On constate aussi dans cette transformation de la société une nette émergence du personnel intellectuel et artistique laïc, qui s'empare et met en chantier les langues vernaculaires qui peu à peu deviennent la langue des poètes et des savants à la place du latin. 

l'Air de cour (expression d'époque), est assez massivement attesté par une documentation allant des années 1570 à 2200 (Henri IV, Louis XIII).
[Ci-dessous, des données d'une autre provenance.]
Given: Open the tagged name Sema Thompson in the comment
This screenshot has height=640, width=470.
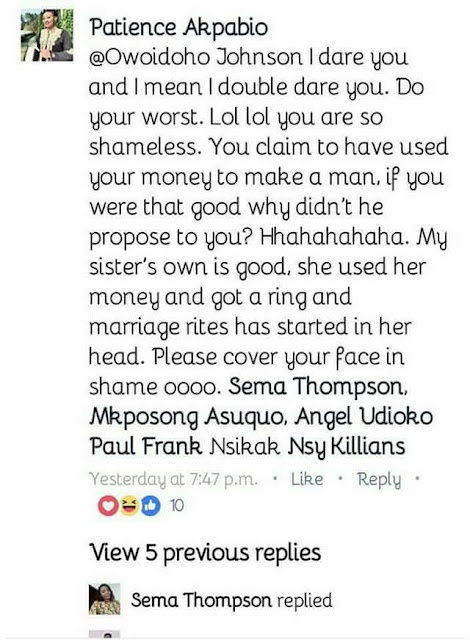Looking at the screenshot, I should tap(318, 386).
Il s'agit en général de transcriptions de chansons pour voix seule et luth ou de chansons polyphoniques où la voix supérieure est la partie la plus importante.

Le grand intérêt de ce livre est de largement sortir du cadre descriptif formel, simplement érudit, pour tenter de rejoindre le mouvement d'histoire. Le titre, juste, est explicite : « Poésie, musique et société ».
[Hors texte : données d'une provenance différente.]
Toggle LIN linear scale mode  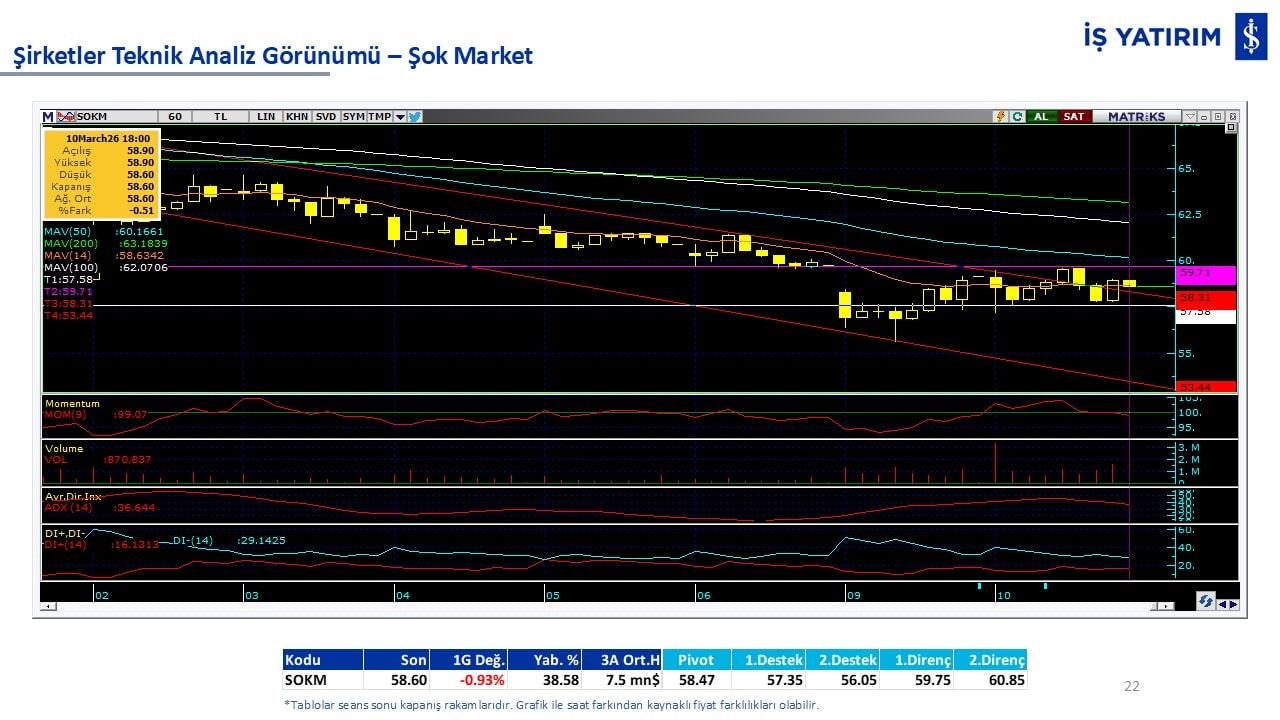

Nous accédons ici à quelque chose de plus réel, de plus crédible et surtout de plus prospectif que l'idée de cette petite élite italienne révolutionnant l'esthétique musicale européenne.

On peut même inverser la problématique : il y a en Italie comme en France un mouvement de la société qui force, fait pression, à reconnaître une tradition d'origine populaire, ignorée jusqu'alors de l'élite écrivante.

Cela n'est pas anodin. Lorsque la seconde école de Vienne, réunie autour de Schönberg tente de révolutionner l'esthétique musicale à la charnière des XIXe-XXe siècles, elle se réfère à un sens de l'histoire incorporant la révolution supposée florentine. Pourtant, là aussi, il y a une pression du goût et des envies qui a déjà dépassé le système tonal.

On peut se demander si l'élite ne s'emploie pas, au XVIe siècle comme au XXe, à sauver théoriquement un fait sinon accompli, du moins déjà bien engagé.

On planche donc en Italie autour du comte Bardi, on planche en France dans l'Académie réunie par Jean-Antoine de Baïf (1532-1589). Ce qui en  sort, ici et là, porté par un même mouvement, est différent. En France on pose les bases de ce qui sera le grand classicisme, la suprématie du texte sur la musique qui doit s'y modeler.

Après la lecture de ce livre, on peut même se demander, si l'éclosion de l'opéra français, tardif par rapport à celle de l'opéra italien, est une adaptation nationale, une réaction, ou un aboutissement propre à une tradition développée avec l'air de cour.

Voici donc quelques réflexions personnelles après la lecture de cet excellent livre, qu'il faudrait faire suivre d'une publication moins spécialiste.

Résumer l'ensemble du livre, en raison de la densité de sa vingtaine d'articles nous semblait trop fastidieux, et peu utile de redire en plus mal les dix pages d'introduction de Georgie Durosoir, une des grandes spécialistes du sujet.